17,615Banned ✭✭Welcome to the forum.

Yes, that is essentially correct. There is a small increase in efficiency as you go up in Voltage too, and we usually think of power in terms of Watt hours and vary the Amp hours in respect to nominal Voltage to get the equivalent.

Or: why I wrote this piece on equivalent power http://forum.solar-electric.com/showthread.php?15989-Battery-System-Voltages-and-equivalent-power

28,034Super Moderators, Administrators adminBack to the math...

Power = Voltage * Current

So, if you double the voltage, you only need 1/2 the current.

If you have two 12 volt @ 100 AH batteries, series or parallel has the same amount of storage:

The difference is the voltage and current drops/waste heat...

For example, Voltage drop = I*R... So, if you allow 3% drop, 1/2 the current allows to (roughly) have a wire that is 1/2 the diameter (+3 AWG steps) for the same voltage drop. Or you can send the current 2x farther with the same size wire.

And related to voltage drop... A 12 volt battery system will output ~11.5 volts under load, and the "battery cutoff" voltage for an inveter is ~10.5 volts--So you have around 0.5 to 1.0 voltage drop for wiring/fuses/hot batteries (which drop output voltage), etc.

For a 48 volt system, you have around 2-4 volts of head room. For a 120 VAC system, a 10-15 volt allowable drop (NEC usually limits to 3% maximum drop or 3.6 VAC).

Next, Power = I

^{2}*R for heating losses... So, if you cut the current by 1/2, you have 1/4 the amount of heating losses...There are other issue too (DC switches/fuses are rated for certain maximum voltages). Easy to find 12 volt and 24 volt rated components (and appiances). Harder to find 48 volt devices.

But then you find that 12 volt devices are frequently designed for automotive use, and when put in a solar RE environment, the higher voltages (~15-16 volt equalization charging of a deep cycle battery bank) has been known to kill converters/devices deesigned for automotive use (typically around 13.8-14.2 volts charging). Etc...

When you start your design and find that your Vmp-array at 17.8 volt and a few kWatts, needs 4/O copper wiring to keep voltage drop load and avoid a lot of waste heat.
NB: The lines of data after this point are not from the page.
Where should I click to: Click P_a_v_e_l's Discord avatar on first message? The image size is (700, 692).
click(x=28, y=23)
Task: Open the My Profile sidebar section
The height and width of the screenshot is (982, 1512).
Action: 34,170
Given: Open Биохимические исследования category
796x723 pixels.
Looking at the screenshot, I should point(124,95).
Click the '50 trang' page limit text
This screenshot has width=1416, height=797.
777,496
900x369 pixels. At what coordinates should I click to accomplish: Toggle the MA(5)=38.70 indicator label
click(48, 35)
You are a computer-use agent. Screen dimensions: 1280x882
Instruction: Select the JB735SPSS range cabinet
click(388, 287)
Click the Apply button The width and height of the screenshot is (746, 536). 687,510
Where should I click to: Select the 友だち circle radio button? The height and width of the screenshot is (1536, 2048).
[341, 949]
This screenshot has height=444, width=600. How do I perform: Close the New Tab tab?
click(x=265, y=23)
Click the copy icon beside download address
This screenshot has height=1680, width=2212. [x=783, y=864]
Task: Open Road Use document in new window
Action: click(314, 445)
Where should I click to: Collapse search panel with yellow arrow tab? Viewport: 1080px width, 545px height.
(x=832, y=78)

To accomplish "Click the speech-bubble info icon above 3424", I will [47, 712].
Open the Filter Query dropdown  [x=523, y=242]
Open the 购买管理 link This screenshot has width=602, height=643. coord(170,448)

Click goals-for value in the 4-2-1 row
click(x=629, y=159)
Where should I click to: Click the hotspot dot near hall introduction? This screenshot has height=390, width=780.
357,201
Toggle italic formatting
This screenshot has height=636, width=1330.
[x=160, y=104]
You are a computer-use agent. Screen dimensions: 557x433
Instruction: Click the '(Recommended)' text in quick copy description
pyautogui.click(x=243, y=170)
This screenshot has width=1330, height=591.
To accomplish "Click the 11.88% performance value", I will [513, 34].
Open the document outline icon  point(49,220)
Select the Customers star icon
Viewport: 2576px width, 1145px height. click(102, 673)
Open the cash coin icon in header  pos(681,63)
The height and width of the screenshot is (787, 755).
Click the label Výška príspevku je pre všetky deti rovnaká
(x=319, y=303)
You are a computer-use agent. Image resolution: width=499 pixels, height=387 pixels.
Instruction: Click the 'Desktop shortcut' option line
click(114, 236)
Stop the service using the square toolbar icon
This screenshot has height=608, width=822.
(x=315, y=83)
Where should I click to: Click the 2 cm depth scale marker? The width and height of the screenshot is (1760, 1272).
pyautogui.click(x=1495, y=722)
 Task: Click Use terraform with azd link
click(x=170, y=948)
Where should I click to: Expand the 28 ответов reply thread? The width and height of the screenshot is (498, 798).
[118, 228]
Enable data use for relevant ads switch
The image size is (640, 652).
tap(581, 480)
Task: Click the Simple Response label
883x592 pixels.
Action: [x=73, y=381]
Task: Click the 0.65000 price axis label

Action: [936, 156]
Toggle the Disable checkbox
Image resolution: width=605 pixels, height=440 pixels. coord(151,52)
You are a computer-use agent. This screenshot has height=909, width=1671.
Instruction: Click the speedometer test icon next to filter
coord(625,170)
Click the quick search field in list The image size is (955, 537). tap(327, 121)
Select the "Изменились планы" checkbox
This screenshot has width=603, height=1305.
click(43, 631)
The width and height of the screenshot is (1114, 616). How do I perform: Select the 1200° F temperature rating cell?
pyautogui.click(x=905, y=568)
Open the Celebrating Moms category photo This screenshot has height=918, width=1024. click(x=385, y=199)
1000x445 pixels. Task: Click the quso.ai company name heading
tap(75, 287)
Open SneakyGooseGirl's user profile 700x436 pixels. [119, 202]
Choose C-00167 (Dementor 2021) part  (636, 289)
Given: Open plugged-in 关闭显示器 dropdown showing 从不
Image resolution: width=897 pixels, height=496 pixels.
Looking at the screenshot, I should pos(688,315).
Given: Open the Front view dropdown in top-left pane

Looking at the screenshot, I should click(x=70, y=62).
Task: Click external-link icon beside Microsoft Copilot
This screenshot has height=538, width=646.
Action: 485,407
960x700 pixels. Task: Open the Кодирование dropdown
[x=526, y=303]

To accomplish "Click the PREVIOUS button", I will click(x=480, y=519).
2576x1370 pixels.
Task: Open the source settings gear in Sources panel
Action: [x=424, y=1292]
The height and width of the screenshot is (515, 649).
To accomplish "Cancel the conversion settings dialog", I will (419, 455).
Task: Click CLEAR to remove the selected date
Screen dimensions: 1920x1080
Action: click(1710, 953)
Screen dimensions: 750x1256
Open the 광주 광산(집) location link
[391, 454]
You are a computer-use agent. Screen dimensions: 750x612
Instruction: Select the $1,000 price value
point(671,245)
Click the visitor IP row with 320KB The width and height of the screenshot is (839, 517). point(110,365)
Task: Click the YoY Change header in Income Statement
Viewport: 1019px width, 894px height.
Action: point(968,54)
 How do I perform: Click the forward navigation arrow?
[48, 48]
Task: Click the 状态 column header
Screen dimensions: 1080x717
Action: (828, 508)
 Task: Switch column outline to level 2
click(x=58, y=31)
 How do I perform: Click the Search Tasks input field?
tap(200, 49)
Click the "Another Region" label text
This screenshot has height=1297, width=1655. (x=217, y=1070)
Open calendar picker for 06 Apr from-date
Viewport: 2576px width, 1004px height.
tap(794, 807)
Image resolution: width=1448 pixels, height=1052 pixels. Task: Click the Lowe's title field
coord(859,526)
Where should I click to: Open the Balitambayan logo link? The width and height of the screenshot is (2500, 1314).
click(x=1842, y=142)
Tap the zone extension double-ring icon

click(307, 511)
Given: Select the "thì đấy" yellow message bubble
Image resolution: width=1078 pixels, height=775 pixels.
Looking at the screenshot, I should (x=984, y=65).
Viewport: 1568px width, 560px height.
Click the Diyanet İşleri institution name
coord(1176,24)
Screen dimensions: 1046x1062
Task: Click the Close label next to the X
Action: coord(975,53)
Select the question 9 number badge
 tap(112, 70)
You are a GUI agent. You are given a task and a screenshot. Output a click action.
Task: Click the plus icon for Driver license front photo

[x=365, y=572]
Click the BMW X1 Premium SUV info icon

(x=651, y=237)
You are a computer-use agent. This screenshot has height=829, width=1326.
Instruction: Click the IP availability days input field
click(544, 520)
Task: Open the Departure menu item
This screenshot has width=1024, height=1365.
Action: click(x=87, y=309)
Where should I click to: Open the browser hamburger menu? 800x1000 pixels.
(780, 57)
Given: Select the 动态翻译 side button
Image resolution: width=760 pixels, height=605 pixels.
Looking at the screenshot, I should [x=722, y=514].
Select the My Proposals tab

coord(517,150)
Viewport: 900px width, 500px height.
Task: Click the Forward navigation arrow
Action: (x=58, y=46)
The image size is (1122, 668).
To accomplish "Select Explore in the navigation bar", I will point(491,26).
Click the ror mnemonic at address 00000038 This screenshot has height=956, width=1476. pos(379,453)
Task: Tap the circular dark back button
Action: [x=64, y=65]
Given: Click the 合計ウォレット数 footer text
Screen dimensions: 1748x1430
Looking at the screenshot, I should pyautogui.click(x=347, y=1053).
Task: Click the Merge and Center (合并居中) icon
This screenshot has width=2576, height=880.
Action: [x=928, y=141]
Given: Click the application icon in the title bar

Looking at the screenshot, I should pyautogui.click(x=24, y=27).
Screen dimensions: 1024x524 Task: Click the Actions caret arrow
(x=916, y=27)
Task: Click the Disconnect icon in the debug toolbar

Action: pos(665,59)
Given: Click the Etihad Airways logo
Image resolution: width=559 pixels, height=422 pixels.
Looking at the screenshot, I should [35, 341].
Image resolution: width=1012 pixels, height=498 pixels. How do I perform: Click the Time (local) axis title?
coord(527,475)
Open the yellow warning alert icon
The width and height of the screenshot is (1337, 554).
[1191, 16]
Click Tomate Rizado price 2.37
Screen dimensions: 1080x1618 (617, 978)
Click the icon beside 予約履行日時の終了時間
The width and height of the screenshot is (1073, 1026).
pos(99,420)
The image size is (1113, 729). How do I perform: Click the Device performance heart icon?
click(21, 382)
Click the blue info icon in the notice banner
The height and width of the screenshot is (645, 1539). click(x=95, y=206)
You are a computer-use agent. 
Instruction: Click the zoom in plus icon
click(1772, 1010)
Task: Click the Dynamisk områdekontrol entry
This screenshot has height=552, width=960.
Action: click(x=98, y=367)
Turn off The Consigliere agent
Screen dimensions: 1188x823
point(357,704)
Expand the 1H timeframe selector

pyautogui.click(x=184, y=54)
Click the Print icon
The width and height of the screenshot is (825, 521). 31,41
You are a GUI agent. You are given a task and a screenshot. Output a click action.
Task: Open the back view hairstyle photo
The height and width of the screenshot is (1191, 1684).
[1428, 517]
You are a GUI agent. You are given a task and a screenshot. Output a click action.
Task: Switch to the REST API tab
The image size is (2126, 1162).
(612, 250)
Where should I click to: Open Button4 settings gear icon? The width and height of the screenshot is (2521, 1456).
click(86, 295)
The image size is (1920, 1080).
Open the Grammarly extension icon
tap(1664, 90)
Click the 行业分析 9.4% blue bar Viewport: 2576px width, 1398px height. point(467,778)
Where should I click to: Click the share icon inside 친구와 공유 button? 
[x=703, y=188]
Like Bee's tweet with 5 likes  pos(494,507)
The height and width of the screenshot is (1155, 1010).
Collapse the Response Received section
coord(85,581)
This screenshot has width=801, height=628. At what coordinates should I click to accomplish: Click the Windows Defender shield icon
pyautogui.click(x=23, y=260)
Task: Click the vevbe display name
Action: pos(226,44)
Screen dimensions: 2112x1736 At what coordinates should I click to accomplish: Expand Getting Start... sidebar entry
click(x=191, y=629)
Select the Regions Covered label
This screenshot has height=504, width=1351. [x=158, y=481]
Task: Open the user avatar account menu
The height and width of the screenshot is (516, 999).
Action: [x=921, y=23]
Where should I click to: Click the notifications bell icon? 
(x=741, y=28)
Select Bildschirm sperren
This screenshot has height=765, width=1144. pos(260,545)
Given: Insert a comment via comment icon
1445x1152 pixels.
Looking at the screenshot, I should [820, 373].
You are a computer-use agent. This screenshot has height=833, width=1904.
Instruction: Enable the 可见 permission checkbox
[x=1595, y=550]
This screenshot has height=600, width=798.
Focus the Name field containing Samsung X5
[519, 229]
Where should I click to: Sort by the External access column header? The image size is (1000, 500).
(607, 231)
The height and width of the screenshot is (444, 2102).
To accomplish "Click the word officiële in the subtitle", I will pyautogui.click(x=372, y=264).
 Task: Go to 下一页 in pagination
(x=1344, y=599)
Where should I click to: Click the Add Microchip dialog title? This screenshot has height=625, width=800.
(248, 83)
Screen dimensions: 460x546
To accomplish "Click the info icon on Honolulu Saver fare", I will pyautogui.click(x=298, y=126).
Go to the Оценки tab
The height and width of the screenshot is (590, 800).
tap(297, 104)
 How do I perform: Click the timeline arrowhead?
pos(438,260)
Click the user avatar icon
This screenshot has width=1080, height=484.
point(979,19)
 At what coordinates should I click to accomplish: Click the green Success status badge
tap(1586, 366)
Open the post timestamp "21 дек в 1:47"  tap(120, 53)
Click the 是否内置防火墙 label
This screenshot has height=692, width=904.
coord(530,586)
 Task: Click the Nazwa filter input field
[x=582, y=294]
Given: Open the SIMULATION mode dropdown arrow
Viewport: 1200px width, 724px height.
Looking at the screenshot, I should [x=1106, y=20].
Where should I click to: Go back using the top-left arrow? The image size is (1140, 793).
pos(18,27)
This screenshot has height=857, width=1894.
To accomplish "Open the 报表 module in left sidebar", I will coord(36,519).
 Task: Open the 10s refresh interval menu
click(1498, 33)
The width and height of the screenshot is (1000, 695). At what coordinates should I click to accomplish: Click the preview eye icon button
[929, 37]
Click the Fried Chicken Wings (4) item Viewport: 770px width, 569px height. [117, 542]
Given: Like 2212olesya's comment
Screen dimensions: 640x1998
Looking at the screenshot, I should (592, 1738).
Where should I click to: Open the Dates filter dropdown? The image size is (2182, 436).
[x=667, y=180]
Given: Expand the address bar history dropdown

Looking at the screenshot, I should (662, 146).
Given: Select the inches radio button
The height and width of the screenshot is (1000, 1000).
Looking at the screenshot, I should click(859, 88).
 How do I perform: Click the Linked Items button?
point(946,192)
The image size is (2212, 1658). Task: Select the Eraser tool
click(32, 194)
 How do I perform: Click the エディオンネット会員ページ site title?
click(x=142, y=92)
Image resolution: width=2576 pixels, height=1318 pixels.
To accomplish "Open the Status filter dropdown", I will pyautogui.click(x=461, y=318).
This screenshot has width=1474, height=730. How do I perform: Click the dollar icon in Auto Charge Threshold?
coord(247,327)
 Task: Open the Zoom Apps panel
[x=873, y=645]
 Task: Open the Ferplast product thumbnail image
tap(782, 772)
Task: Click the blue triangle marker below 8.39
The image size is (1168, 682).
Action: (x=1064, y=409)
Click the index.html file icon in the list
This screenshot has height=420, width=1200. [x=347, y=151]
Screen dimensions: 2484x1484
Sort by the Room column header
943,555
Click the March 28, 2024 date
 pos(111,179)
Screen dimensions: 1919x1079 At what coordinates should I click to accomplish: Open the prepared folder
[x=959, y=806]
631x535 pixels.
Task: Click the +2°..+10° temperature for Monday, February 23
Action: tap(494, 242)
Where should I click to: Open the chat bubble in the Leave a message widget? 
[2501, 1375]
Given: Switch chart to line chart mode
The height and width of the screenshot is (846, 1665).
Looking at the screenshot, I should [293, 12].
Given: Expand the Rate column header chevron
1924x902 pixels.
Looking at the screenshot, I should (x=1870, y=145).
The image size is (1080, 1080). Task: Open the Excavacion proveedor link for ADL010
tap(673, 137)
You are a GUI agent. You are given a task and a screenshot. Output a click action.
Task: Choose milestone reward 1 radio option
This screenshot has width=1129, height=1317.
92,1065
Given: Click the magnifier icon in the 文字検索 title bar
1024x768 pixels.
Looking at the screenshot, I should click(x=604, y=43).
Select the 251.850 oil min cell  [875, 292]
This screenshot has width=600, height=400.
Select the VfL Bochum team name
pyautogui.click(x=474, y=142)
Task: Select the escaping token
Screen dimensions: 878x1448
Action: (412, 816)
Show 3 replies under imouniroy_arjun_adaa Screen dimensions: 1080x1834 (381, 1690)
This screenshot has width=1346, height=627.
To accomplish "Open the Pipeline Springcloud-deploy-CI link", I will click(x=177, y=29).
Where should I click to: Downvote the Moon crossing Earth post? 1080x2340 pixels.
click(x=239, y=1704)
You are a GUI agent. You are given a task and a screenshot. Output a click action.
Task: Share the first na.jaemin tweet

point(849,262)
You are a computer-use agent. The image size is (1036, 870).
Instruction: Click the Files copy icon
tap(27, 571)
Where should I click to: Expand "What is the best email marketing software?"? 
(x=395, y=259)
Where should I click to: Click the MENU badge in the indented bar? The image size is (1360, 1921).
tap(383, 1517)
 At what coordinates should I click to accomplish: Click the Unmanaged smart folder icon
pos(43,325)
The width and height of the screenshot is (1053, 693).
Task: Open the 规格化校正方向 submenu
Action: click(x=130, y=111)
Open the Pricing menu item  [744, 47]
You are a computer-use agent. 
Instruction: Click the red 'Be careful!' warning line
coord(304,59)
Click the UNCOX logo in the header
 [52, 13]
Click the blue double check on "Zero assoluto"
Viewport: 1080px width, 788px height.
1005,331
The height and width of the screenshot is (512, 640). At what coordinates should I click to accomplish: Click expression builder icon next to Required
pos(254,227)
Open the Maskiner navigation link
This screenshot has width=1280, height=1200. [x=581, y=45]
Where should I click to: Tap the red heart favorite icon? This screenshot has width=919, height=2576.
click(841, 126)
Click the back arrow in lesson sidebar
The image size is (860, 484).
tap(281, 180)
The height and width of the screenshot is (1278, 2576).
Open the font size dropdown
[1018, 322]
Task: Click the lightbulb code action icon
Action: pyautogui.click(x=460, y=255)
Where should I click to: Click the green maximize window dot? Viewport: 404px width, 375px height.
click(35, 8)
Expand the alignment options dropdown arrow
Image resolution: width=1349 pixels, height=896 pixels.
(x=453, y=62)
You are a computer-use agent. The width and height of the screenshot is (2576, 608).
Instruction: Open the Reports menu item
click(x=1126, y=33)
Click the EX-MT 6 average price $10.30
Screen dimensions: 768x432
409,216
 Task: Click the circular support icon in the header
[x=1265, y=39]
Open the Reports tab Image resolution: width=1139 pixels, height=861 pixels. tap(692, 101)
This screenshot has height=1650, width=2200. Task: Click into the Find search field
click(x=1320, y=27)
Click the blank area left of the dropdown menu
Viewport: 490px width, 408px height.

Run the same array at Vmp-array in the range of 400 volts, and you are looking at something like 12 or 14 AWG wiring because of voltage drop/wiring current differences.

So--It is all of the related wiring/electrical/power issues that are affected by battery bank voltage. A 1,000 lbs of batteriers, whether wired at 12, 24, or 48 VDC will all have the same amount of energy (Watt*Hours/kWH) of stored energy.

If you compare AH capacity--Then a 12 volt 100 AH battery bank has 1/2 the energy storage as a 24 volt 100 AH battery bank... But the 24 volt bank will weigh about 2x as much.

Note that Energy = Volts * Amps * Hours (time)... If AH is the energy equation without the Volts. So, you cannot compare a 100 AH vs 200 AH battery bank, without knowing the bank voltage(s).

-Bill

10Registered Users ✭Thanks for the math!

10Registered Users ✭Great info. Thanks.